───── RECORDS FOR THIS EXERCISE

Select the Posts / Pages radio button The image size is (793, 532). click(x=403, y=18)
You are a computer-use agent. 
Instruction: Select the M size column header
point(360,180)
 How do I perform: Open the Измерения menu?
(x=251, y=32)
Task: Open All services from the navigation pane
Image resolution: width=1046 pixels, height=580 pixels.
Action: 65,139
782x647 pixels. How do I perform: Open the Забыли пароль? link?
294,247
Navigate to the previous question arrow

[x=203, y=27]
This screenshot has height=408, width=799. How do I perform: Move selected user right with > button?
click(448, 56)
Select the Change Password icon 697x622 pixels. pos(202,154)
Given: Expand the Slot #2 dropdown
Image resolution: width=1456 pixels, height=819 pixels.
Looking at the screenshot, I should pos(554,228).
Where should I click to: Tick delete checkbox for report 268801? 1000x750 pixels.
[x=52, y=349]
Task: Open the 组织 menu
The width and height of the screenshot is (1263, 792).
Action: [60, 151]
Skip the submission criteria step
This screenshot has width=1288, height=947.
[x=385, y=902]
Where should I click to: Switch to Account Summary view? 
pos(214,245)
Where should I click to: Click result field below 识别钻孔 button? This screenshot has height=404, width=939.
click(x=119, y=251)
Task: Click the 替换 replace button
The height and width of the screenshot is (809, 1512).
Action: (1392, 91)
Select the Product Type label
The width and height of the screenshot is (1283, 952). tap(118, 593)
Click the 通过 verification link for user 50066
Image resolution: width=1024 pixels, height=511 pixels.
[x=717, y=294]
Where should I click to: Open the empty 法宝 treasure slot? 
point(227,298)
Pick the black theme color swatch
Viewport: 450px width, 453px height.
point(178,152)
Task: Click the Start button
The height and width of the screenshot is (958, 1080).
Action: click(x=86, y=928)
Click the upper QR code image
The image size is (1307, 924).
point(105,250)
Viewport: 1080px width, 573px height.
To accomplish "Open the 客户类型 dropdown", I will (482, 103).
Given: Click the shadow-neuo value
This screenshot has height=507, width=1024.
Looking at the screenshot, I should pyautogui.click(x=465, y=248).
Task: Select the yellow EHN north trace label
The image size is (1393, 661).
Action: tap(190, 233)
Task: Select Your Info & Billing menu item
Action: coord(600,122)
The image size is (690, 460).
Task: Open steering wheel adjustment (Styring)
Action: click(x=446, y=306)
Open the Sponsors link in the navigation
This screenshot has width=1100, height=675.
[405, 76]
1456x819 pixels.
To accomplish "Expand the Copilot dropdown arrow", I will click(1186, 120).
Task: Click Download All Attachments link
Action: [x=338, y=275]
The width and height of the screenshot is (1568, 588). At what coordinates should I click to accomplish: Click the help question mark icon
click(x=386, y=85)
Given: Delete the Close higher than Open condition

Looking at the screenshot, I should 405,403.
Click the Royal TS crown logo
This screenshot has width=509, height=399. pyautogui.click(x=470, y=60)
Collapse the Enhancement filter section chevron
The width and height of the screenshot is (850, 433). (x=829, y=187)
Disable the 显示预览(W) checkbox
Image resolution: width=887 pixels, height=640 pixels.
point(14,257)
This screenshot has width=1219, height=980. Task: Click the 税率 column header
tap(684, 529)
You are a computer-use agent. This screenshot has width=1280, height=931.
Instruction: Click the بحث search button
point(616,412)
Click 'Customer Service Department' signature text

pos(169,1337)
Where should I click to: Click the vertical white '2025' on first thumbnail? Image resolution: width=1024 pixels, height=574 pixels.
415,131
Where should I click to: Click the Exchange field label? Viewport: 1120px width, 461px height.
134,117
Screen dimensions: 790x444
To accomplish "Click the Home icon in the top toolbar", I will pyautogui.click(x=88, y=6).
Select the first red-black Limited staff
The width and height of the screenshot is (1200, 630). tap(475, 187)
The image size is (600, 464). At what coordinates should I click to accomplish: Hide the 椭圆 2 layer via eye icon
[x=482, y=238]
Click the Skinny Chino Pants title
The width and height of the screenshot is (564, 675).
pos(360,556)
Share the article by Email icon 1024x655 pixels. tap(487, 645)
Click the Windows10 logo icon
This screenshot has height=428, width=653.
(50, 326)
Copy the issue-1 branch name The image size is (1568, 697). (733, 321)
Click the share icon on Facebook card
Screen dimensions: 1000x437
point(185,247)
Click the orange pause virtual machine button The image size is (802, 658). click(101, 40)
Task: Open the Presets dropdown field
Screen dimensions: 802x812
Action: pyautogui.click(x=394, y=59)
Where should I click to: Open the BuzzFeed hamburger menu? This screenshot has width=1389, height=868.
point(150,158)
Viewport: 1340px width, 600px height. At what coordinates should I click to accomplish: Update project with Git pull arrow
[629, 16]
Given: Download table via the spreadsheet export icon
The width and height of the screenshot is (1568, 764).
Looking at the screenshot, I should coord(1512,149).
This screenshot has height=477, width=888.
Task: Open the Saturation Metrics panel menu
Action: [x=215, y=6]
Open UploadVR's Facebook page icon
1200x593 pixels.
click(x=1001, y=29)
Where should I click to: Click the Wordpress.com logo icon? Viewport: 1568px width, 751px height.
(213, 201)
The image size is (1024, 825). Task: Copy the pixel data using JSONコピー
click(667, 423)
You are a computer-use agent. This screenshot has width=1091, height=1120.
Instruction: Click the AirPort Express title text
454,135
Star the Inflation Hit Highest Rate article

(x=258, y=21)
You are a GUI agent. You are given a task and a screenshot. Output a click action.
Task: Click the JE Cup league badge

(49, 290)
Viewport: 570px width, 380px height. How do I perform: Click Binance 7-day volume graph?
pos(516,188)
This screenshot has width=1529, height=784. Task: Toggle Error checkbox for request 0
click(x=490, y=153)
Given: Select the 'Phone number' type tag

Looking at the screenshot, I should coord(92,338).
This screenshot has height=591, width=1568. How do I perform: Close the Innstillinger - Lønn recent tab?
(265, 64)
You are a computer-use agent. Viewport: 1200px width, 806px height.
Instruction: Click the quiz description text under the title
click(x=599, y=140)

──────────

> **WHAT NEEDS TO BE DONE**
Reproduce every line above, beginning with the line that contains "Select the first red-black Limited staff" and ending with the line that contains "click(x=1001, y=29)", both of those lines included.

> **THE SOLUTION**
Select the first red-black Limited staff
The width and height of the screenshot is (1200, 630). tap(475, 187)
The image size is (600, 464). At what coordinates should I click to accomplish: Hide the 椭圆 2 layer via eye icon
[x=482, y=238]
Click the Skinny Chino Pants title
The width and height of the screenshot is (564, 675).
pos(360,556)
Share the article by Email icon 1024x655 pixels. tap(487, 645)
Click the Windows10 logo icon
This screenshot has height=428, width=653.
(50, 326)
Copy the issue-1 branch name The image size is (1568, 697). (733, 321)
Click the share icon on Facebook card
Screen dimensions: 1000x437
point(185,247)
Click the orange pause virtual machine button The image size is (802, 658). click(101, 40)
Task: Open the Presets dropdown field
Screen dimensions: 802x812
Action: pyautogui.click(x=394, y=59)
Where should I click to: Open the BuzzFeed hamburger menu? This screenshot has width=1389, height=868.
point(150,158)
Viewport: 1340px width, 600px height. At what coordinates should I click to accomplish: Update project with Git pull arrow
[629, 16]
Given: Download table via the spreadsheet export icon
The width and height of the screenshot is (1568, 764).
Looking at the screenshot, I should coord(1512,149).
This screenshot has height=477, width=888.
Task: Open the Saturation Metrics panel menu
Action: [x=215, y=6]
Open UploadVR's Facebook page icon
1200x593 pixels.
click(x=1001, y=29)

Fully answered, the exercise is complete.